:: Data shown ::
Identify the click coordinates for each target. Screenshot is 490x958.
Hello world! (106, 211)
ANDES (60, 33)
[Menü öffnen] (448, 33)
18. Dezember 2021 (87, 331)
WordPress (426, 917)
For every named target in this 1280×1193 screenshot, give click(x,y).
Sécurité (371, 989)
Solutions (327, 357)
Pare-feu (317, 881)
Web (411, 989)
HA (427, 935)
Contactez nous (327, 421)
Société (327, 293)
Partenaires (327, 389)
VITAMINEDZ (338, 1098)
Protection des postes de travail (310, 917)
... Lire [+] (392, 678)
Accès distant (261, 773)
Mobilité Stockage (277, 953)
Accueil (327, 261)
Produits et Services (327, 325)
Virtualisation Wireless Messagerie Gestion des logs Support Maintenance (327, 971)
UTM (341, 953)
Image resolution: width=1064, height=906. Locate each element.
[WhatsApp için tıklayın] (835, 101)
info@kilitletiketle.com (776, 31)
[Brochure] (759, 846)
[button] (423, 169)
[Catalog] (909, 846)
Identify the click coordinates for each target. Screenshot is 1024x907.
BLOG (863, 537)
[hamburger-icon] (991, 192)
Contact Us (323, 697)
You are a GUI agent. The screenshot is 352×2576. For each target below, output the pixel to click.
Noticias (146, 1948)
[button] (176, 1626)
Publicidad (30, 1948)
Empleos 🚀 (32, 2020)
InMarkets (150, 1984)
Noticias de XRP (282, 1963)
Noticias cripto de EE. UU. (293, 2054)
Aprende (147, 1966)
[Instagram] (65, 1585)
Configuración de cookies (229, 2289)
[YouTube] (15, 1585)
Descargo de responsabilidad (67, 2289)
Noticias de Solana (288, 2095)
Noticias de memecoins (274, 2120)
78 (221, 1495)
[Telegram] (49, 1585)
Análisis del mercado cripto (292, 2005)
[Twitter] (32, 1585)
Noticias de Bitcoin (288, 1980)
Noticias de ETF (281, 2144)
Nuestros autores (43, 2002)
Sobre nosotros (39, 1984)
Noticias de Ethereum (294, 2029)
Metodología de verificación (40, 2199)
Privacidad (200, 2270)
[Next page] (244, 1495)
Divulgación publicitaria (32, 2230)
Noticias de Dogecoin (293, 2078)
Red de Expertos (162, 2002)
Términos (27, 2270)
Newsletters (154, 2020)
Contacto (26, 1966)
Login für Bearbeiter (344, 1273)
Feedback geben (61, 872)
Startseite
:::
Given instruction = Please rewrite the rows from the start through the line with "[hamburger-icon] (991, 192)", renaming "Pare-feu" to "Firewall" and leaving everything else unchanged.

Expected answer =
Identify the click coordinates for each target. Screenshot is 490x958.
Hello world! (106, 211)
ANDES (60, 33)
[Menü öffnen] (448, 33)
18. Dezember 2021 (87, 331)
WordPress (426, 917)
For every named target in this 1280×1193 screenshot, give click(x,y).
Sécurité (371, 989)
Solutions (327, 357)
Firewall (317, 881)
Web (411, 989)
HA (427, 935)
Contactez nous (327, 421)
Société (327, 293)
Partenaires (327, 389)
VITAMINEDZ (338, 1098)
Protection des postes de travail (310, 917)
... Lire [+] (392, 678)
Accès distant (261, 773)
Mobilité Stockage (277, 953)
Accueil (327, 261)
Produits et Services (327, 325)
Virtualisation Wireless Messagerie Gestion des logs Support Maintenance (327, 971)
UTM (341, 953)
Image resolution: width=1064, height=906. Locate each element.
[WhatsApp için tıklayın] (835, 101)
info@kilitletiketle.com (776, 31)
[Brochure] (759, 846)
[button] (423, 169)
[Catalog] (909, 846)
Identify the click coordinates for each target. Screenshot is 1024x907.
BLOG (863, 537)
[hamburger-icon] (991, 192)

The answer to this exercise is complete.